== SET EXERCISE ==
Duplicate every one of the rows below word for word, with nothing altered.

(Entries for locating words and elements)
++++++

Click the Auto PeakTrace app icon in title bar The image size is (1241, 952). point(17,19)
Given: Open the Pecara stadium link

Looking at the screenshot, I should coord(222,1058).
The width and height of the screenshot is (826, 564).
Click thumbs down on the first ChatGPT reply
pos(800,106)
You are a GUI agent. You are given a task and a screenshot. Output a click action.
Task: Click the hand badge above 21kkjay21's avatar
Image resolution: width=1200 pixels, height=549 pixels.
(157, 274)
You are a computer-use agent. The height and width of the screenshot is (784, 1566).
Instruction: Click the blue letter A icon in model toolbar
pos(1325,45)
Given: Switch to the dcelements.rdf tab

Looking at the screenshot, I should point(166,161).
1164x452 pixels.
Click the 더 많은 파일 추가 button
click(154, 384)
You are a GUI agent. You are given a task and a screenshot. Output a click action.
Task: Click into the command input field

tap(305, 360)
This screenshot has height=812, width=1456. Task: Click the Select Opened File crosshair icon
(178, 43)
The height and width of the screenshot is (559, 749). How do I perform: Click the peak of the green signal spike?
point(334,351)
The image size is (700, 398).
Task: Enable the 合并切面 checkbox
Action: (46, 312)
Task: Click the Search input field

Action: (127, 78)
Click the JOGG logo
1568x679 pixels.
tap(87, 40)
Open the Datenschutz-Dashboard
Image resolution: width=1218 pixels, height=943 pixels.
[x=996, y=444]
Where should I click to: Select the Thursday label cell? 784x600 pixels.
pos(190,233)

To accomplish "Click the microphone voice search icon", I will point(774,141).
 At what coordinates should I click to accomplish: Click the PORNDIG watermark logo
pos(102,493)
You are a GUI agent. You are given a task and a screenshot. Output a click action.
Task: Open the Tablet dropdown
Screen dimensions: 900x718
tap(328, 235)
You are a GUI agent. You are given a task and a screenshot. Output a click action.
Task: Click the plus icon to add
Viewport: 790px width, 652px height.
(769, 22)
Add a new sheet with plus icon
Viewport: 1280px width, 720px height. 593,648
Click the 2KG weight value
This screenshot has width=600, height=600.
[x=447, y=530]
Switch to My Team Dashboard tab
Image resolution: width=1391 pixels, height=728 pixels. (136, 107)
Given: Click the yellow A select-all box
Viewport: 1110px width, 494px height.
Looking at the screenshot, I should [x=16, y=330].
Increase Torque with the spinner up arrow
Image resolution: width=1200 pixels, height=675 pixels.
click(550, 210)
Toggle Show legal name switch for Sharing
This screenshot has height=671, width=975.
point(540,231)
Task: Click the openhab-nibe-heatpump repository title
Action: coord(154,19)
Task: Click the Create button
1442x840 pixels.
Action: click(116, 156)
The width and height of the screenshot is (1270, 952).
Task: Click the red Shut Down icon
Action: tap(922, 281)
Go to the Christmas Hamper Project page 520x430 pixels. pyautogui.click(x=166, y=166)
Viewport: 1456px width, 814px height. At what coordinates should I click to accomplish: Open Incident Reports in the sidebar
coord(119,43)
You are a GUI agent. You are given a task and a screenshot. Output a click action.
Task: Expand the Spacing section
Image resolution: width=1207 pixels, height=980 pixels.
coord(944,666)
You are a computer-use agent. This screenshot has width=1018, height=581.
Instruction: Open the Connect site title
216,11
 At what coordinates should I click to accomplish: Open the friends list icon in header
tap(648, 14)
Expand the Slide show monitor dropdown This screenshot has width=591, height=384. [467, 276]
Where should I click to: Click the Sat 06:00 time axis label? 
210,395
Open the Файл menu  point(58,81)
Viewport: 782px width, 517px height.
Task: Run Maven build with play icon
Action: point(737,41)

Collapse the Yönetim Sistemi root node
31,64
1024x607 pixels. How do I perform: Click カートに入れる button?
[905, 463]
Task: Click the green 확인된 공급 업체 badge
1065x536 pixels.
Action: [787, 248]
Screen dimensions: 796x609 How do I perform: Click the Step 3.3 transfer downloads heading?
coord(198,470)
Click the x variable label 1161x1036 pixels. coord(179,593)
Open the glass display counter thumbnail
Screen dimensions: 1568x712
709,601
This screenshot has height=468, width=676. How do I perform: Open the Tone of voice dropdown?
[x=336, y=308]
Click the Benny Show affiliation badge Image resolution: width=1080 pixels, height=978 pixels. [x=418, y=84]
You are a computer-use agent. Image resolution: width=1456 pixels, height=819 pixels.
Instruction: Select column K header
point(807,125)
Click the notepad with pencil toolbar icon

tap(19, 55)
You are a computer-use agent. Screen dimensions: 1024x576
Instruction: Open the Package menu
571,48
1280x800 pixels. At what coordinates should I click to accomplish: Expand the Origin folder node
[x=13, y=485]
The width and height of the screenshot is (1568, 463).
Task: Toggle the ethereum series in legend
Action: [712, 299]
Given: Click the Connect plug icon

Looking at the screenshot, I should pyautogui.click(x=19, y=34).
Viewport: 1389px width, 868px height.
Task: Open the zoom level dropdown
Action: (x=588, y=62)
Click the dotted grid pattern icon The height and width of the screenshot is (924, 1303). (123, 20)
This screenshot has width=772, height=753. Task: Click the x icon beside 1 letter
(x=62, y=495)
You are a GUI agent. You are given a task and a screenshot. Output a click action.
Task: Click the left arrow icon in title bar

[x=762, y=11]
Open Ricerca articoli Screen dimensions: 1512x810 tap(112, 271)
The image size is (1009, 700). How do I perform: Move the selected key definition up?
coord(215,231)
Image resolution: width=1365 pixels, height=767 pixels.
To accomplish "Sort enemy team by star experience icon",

++++++

== RESULT ==
Click the Auto PeakTrace app icon in title bar The image size is (1241, 952). point(17,19)
Given: Open the Pecara stadium link

Looking at the screenshot, I should coord(222,1058).
The width and height of the screenshot is (826, 564).
Click thumbs down on the first ChatGPT reply
pos(800,106)
You are a GUI agent. You are given a task and a screenshot. Output a click action.
Task: Click the hand badge above 21kkjay21's avatar
Image resolution: width=1200 pixels, height=549 pixels.
(157, 274)
You are a computer-use agent. The height and width of the screenshot is (784, 1566).
Instruction: Click the blue letter A icon in model toolbar
pos(1325,45)
Given: Switch to the dcelements.rdf tab

Looking at the screenshot, I should point(166,161).
1164x452 pixels.
Click the 더 많은 파일 추가 button
click(154, 384)
You are a GUI agent. You are given a task and a screenshot. Output a click action.
Task: Click into the command input field

tap(305, 360)
This screenshot has height=812, width=1456. Task: Click the Select Opened File crosshair icon
(178, 43)
The height and width of the screenshot is (559, 749). How do I perform: Click the peak of the green signal spike?
point(334,351)
The image size is (700, 398).
Task: Enable the 合并切面 checkbox
Action: (46, 312)
Task: Click the Search input field

Action: (127, 78)
Click the JOGG logo
1568x679 pixels.
tap(87, 40)
Open the Datenschutz-Dashboard
Image resolution: width=1218 pixels, height=943 pixels.
[x=996, y=444]
Where should I click to: Select the Thursday label cell? 784x600 pixels.
pos(190,233)

To accomplish "Click the microphone voice search icon", I will point(774,141).
 At what coordinates should I click to accomplish: Click the PORNDIG watermark logo
pos(102,493)
You are a GUI agent. You are given a task and a screenshot. Output a click action.
Task: Open the Tablet dropdown
Screen dimensions: 900x718
tap(328, 235)
You are a GUI agent. You are given a task and a screenshot. Output a click action.
Task: Click the plus icon to add
Viewport: 790px width, 652px height.
(769, 22)
Add a new sheet with plus icon
Viewport: 1280px width, 720px height. 593,648
Click the 2KG weight value
This screenshot has width=600, height=600.
[x=447, y=530]
Switch to My Team Dashboard tab
Image resolution: width=1391 pixels, height=728 pixels. (136, 107)
Given: Click the yellow A select-all box
Viewport: 1110px width, 494px height.
Looking at the screenshot, I should [x=16, y=330].
Increase Torque with the spinner up arrow
Image resolution: width=1200 pixels, height=675 pixels.
click(550, 210)
Toggle Show legal name switch for Sharing
This screenshot has height=671, width=975.
point(540,231)
Task: Click the openhab-nibe-heatpump repository title
Action: coord(154,19)
Task: Click the Create button
1442x840 pixels.
Action: click(116, 156)
The width and height of the screenshot is (1270, 952).
Task: Click the red Shut Down icon
Action: tap(922, 281)
Go to the Christmas Hamper Project page 520x430 pixels. pyautogui.click(x=166, y=166)
Viewport: 1456px width, 814px height. At what coordinates should I click to accomplish: Open Incident Reports in the sidebar
coord(119,43)
You are a GUI agent. You are given a task and a screenshot. Output a click action.
Task: Expand the Spacing section
Image resolution: width=1207 pixels, height=980 pixels.
coord(944,666)
You are a computer-use agent. This screenshot has width=1018, height=581.
Instruction: Open the Connect site title
216,11
 At what coordinates should I click to accomplish: Open the friends list icon in header
tap(648, 14)
Expand the Slide show monitor dropdown This screenshot has width=591, height=384. [467, 276]
Where should I click to: Click the Sat 06:00 time axis label? 
210,395
Open the Файл menu  point(58,81)
Viewport: 782px width, 517px height.
Task: Run Maven build with play icon
Action: point(737,41)

Collapse the Yönetim Sistemi root node
31,64
1024x607 pixels. How do I perform: Click カートに入れる button?
[905, 463]
Task: Click the green 확인된 공급 업체 badge
1065x536 pixels.
Action: [787, 248]
Screen dimensions: 796x609 How do I perform: Click the Step 3.3 transfer downloads heading?
coord(198,470)
Click the x variable label 1161x1036 pixels. coord(179,593)
Open the glass display counter thumbnail
Screen dimensions: 1568x712
709,601
This screenshot has height=468, width=676. How do I perform: Open the Tone of voice dropdown?
[x=336, y=308]
Click the Benny Show affiliation badge Image resolution: width=1080 pixels, height=978 pixels. [x=418, y=84]
You are a computer-use agent. Image resolution: width=1456 pixels, height=819 pixels.
Instruction: Select column K header
point(807,125)
Click the notepad with pencil toolbar icon

tap(19, 55)
You are a computer-use agent. Screen dimensions: 1024x576
Instruction: Open the Package menu
571,48
1280x800 pixels. At what coordinates should I click to accomplish: Expand the Origin folder node
[x=13, y=485]
The width and height of the screenshot is (1568, 463).
Task: Toggle the ethereum series in legend
Action: [712, 299]
Given: Click the Connect plug icon

Looking at the screenshot, I should pyautogui.click(x=19, y=34).
Viewport: 1389px width, 868px height.
Task: Open the zoom level dropdown
Action: (x=588, y=62)
Click the dotted grid pattern icon The height and width of the screenshot is (924, 1303). (123, 20)
This screenshot has width=772, height=753. Task: Click the x icon beside 1 letter
(x=62, y=495)
You are a GUI agent. You are given a task and a screenshot. Output a click action.
Task: Click the left arrow icon in title bar

[x=762, y=11]
Open Ricerca articoli Screen dimensions: 1512x810 tap(112, 271)
The image size is (1009, 700). How do I perform: Move the selected key definition up?
coord(215,231)
Image resolution: width=1365 pixels, height=767 pixels.
To accomplish "Sort enemy team by star experience icon",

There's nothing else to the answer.